Provided information:

= = = =

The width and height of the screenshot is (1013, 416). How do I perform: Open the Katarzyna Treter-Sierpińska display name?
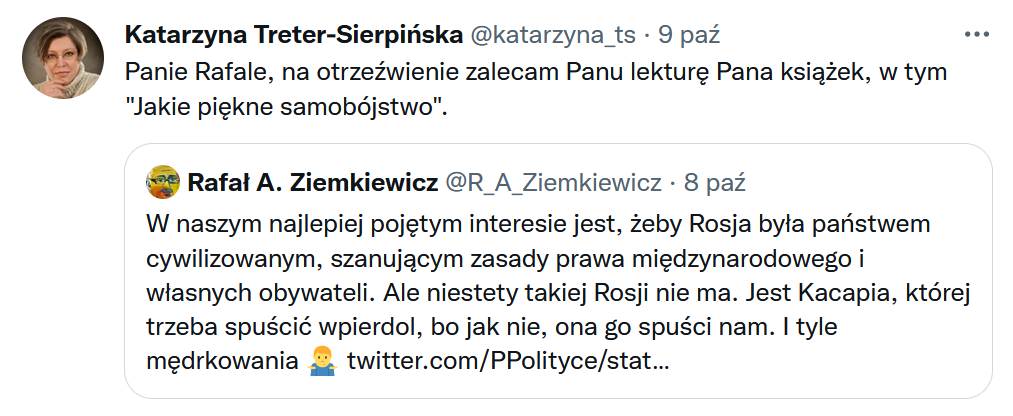pos(292,35)
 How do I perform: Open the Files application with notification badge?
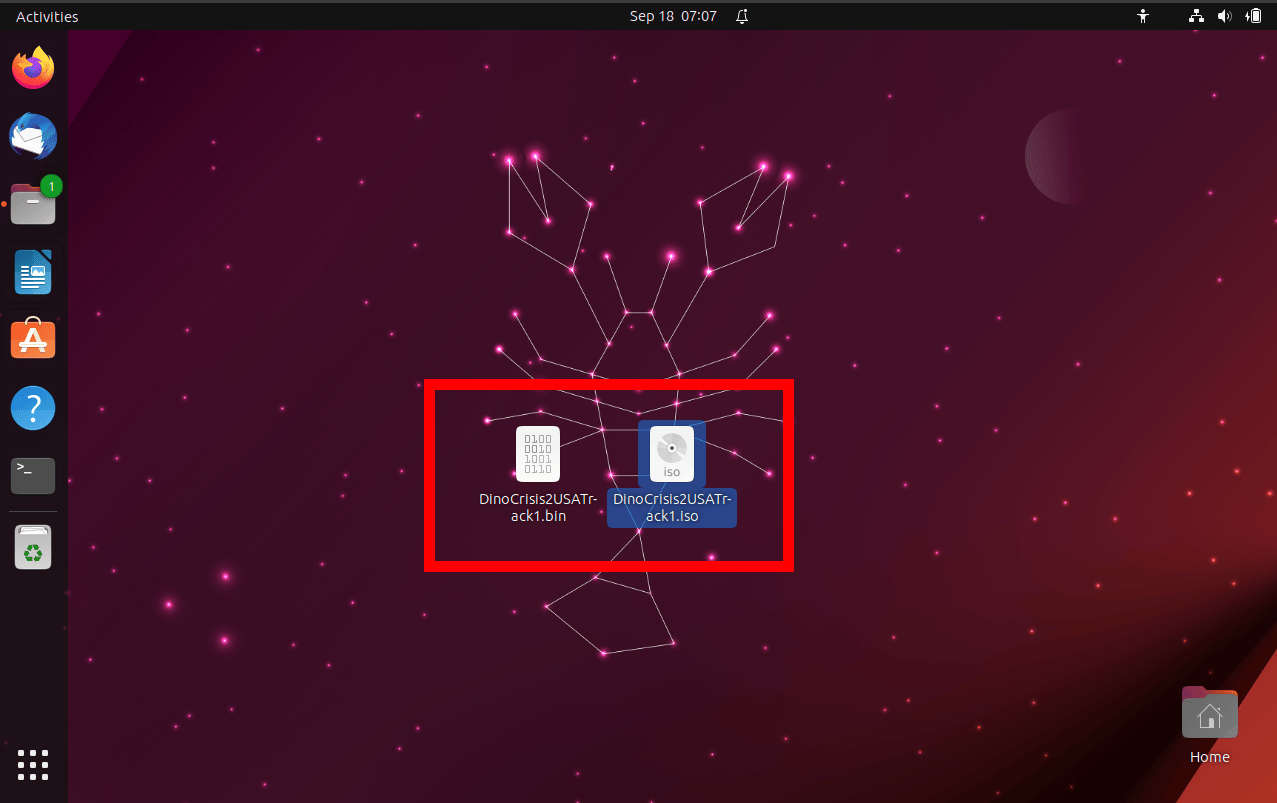33,203
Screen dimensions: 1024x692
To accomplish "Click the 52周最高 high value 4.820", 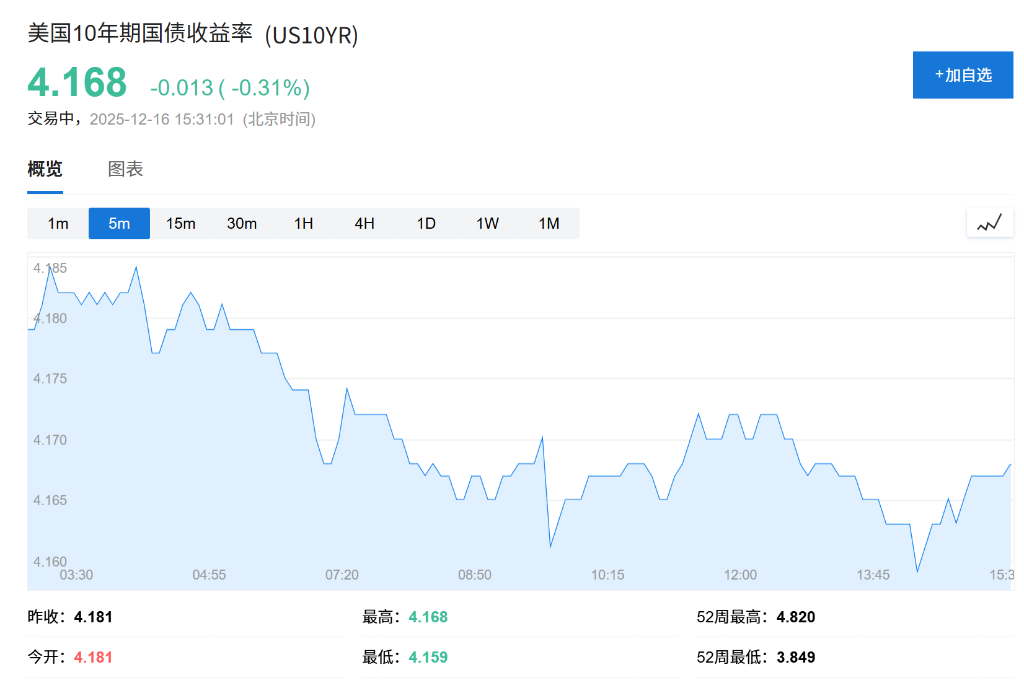I will point(797,617).
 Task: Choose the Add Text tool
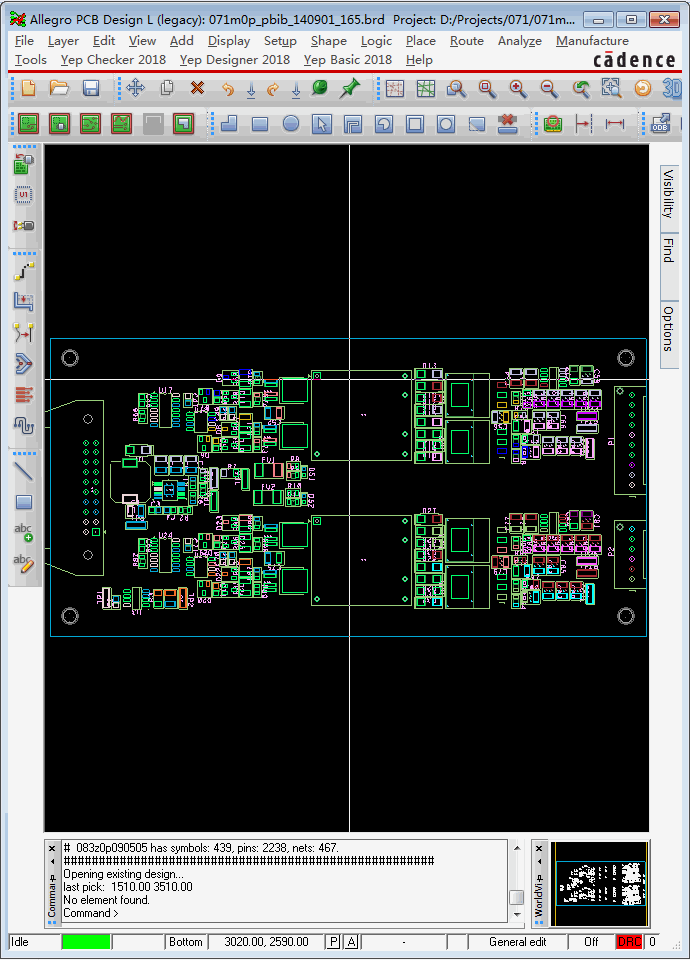click(23, 532)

= = = =

Work order:
Only lines belong in the copy: transcribe those from the start of the data through the line that contains "Screen dimensions: 1024x692", and skip the pictures.

Result below:
The width and height of the screenshot is (1013, 416). How do I perform: Open the Katarzyna Treter-Sierpińska display name?
pos(292,35)
 How do I perform: Open the Files application with notification badge?
33,203
Screen dimensions: 1024x692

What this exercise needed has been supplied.